Memory Lane: Peavey TNT 150 Bass Amplifier


Today we are looking at my first bass amplifier: a Peavey TNT 150. A friend of mine once said that after the nuclear holocaust, only cockroaches, AK-47s and Peavey amplifiers will remain.

I think he may be right, as this amplifier was built like a brick house.

I bought my first electric bass back in the mid 1980s, and after a few weeks of monkeying around with it, I started looking around for an amplifier. I was still in school and did not have a ton of extra cash from the part time jobs I was working, so I ended up roaming the pawn shops. At AV Pawn in Long Beach I found this Peavey for a reasonable price ($150, I think), so I dragged the heavy beast home in the back of my Honda.

This made in the USA (really?) combo amp put out 150 watts at 4 ohms, I have since seen other TNT 150 amps that put out 160 and 200 watts. They must have made a few changes over the years.

This one had a really heavy-duty plywood cabinet that was covered in the most durable tolex ever created on this planet. It held up like one of those spray-on bedliners. There was only one carry handle on top which made transporting it a bit tough, so eventually I added handles to each side of the cabinet. This made it a little easier to get it in and out of my car.

The speaker was a 15-inch Scorpion (if I remember correctly). These could also be had with Black Widow speakers. It held up well with the abuse that I gave it.

There were plenty of controls for me to mess around with, including a 9-band equalizer with sliders. Every 19 year old loves eq’s with sliders. It also had a chorus effect that sounded pretty awful, but I did not have much money so at least it gave me the ability to try out some new sounds on the cheap.

The TNT 150 worked fine for me with the passive P-J Fender basses I was playing back then.
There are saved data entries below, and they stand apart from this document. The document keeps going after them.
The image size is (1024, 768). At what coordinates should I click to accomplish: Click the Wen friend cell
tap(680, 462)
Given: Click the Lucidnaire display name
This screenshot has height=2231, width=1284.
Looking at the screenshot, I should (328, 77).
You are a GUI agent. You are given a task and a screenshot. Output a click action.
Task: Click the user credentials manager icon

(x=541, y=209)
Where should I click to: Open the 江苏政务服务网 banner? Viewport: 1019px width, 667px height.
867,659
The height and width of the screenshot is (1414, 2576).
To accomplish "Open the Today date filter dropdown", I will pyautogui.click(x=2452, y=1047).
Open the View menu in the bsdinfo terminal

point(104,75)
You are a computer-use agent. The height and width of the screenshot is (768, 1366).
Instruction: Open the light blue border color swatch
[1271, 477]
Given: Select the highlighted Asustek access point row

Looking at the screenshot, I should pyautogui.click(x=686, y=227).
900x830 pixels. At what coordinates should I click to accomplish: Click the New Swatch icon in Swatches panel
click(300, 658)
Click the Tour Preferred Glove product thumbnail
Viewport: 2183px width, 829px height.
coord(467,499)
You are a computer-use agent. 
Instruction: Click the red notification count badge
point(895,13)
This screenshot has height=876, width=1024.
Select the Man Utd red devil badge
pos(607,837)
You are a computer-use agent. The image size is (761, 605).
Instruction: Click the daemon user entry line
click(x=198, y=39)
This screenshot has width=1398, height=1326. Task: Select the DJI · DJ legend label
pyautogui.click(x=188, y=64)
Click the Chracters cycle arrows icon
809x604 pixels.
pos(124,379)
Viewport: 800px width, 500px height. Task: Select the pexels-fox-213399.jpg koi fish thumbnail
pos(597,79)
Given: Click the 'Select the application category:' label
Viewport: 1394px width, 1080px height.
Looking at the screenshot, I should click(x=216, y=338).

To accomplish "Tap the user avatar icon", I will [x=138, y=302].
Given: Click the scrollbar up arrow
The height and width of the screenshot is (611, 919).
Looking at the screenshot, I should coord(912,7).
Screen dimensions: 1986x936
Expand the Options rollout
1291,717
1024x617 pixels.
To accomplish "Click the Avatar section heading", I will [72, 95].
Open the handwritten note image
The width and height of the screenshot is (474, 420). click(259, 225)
It could put out enough sound to keep up with a drummer playing at a reasonable volume. The tone was boomy and did not provide crispy highs, but it worked well enough. I wonder sometimes how much benefit we really get from the high-end equipment that everybody and their brother wants today.

I ended up selling this combo when I decided to go with the GK/Hartke set-up that everybody else was using in the early 1990s. For the stuff I played, I cannot say that it really made much of a difference, but the new rig did look cooler…



  1. I have one of these things still!

  2. Tube amp or transistor? How far back did they make these,'cause I remember my dad had one when I was in jr high ("middle school" for you new millennium kids) in 1970. For some reason, I never pulled the back off it to check, maybe 'cause dad would have had a fit if I messed with his gigging amp!

    I learned the bass riff from Grand Funk's 'I'm Your Captain' with that, Mel Schacher never sounded that good!

  3. Hey Neill -- it was a transistor amp , and if I remember right they came out with these in the late 1970s. Maybe your dad's was one of the original "Vintage Series" (now called the Classic Series). Fun memories, huh?

  4. Still got mine from the late 90s. Needs cleaned up, but still sounds great.

  5. Hi own of this amps. It still play after all this years.

  6. ...we have a very similar Peavey USA amp...and LOVE IT! yeah!! super cool vintage vibe workhorse 100 percent made in USA, Peavey TKO still alive and kicking from Michael t wyman and 99 ...duo/band ...BMI...Culver City CA USA ...just gigged with it at the Cinema Bar here in Culver city California....the TKO sounded super solid as always !
    Sepulveda Blvd was rocking that night! :)

  7. Can someone please help me find out how old my peavy bass amp is?

  8. Alguien sabe la medida del gabinete?

  9. I'd run a boss metal zone through it and both guitarist would look at each other before they realized it was me. Bad Ass Amp for the price and built to last. Put casters on it. Much easy.

  10. BTW it's for sale. 1992 Black Widow.